The construction of zeolite molecular sieve system and its application in ultra-deep hydrogenation desulfurization.

According to the BP world energy statistics yearbook (2017) released by BP on July 5, 2017, oil currently accounts for 1/3 of the world's total energy consumption, and is the largest energy consumption of all kinds.
Our country is the second largest oil consumer after the United States, but with global oil rising trend of heavy, quality as well as the increasing of our country's foreign oil dependency, secondary processing high sulfur content in gasoline and diesel products is also more and more.
As of January 1, 2017, China has fully implemented the standard of V gasoline diesel, requiring that the sulfur content in the vehicle fuel should not exceed 10 PPM.
So, how to achieve the production of sulfur content from the low quality raw materials to meet the requirements of the current national standards?
Recently, China university of petroleum (Beijing) ya-song zhou team developed directly by the conventional inorganic silicon aluminium salt synthesis skeleton of Ga - micro hole composite Y type zeolite molecular sieve, the preparation of a kind of high performance of hydrogenation desulfurization catalyst materials.

The combustion of sulfur compounds in vehicle fuel has adverse effects on the atmosphere and human health.
In recent years, the world's leading automotive fuel consuming countries have introduced sulfur content is not higher than 10 PPM of clean vehicle fuel standards, which requires the refiner complete removal of all types of sulfur compounds in petroleum fractions, especially high unsaturation larger, more complex structure, space steric hindrance of 4, 6 - dimethyl 2 benzothiophene (4, 6 - DMDBT) type of sulfur-containing compounds.
And now with alumina as the carrier of industrial catalyst for this class of sulfur-containing compounds removal activity is not high, with zeolite molecular sieve as the carrier of catalyst are showed more significant effect of mass transfer limitation.
Therefore, the preparation and application of microporous zeolite molecular sieve with high efficiency and controllability have attracted wide attention of scholars both at home and abroad.
However, it is worth noting that the process of direct preparation of zeolite in zeolite between 1-10 is not reported.

Based on the above technical problems and the demand of the practical application, professor ya-song zhou fine team designed the SiO2 @ CTAB mesoscopic micelle, by adding three toluene (TMB) as a swelling agent to adjust the mesoscopic, alcohols compound micelle size adjust the Zeta potential of mesoscopic micelle, starting from the conventional sources of inorganic Si, Al, three steps by hydrothermal synthesis method directly synthesized with narrow distribution of mesoporous properties interface - micro hole Y type zeolite molecular sieve composite materials.

On this basis, the research team by adding inorganic salt as a source of Ga Ga synthesis system synthesized skeleton Ga/Al ratio is different - micro hole Y type zeolite molecular sieve composite materials, and the preparation of zeolite molecular sieves materials as catalyst substrate material to build the function of double, double metal NiMo/MY - xGa series catalyst.
In this work, the mass transfer resistance of zeolite zeolite in the diffusion process of 4, 6-dmdbt was significantly reduced, and the equilibrium adsorption of 4, 6-dmdbt was higher.
The synthetic skeleton contains Ga - microcomposite pore Y zeolite molecular sieve.
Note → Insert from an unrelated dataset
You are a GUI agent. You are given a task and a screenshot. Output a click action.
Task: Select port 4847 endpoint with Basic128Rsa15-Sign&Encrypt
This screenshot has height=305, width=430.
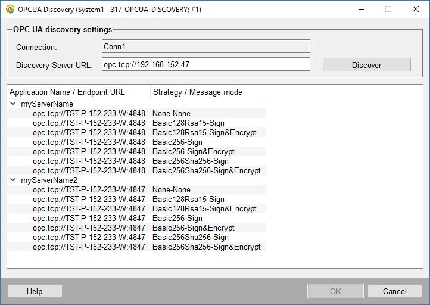[x=89, y=209]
All Ga species are in the zeolite skeleton.

It is worth noting that the work shows that adding Ga species to zeolite skeleton can significantly regulate the active phase structure of the corresponding hydrogenated desulfurization catalyst.

The catalytic activity of the catalyst for the hydrodesulfurization of 4, 6-dmdbt was very high.
The team the root cause of the catalytic activity was studied to improve further system, through dynamics research found that in the corresponding catalyst in hydrogenation of 4, 6 - DMDBT path is obviously different from the traditional catalyst in 4, 6 - DMDBT hydrogenation transformation path: in addition to the traditional path of HYD and DDS, corresponding catalyst in 4, 6 - DMDBT can be generated through ISO path 3, 6 - DMDBT and 3, 7 - DMDBT, thus make S atomic fully exposed, and significantly reduce the space steric hindrance of reactant molecules;
In addition, 4, 6-dmdbt can also have direct demethylation in the corresponding catalyst (inverse Fourier alkylation reaction), and 4-MDBT and DBT with simpler structure and less space resistance.
The results showed that the selectivity of the ISO + DDM pathway in the catalyst was as high as 92% and 88% when the molecular sieve framework Ga/Al ratio was 0.5 and 1, thus showing the highest catalytic activity.
The above research is of great theoretical significance to realize the production of gasoline and diesel distillate in accordance with national automobile fuel oil standard under the condition of low hydrogen consumption.

The relevant results were recently published in the Chemical Engineering Journal [1] and ACS Catalysis [2], and the first author was Dr. Zhou wenwu, professor zhou yatong of China university of petroleum (Beijing).
The work was done under the auspices of the national natural science foundation's joint fund for petrochemicals.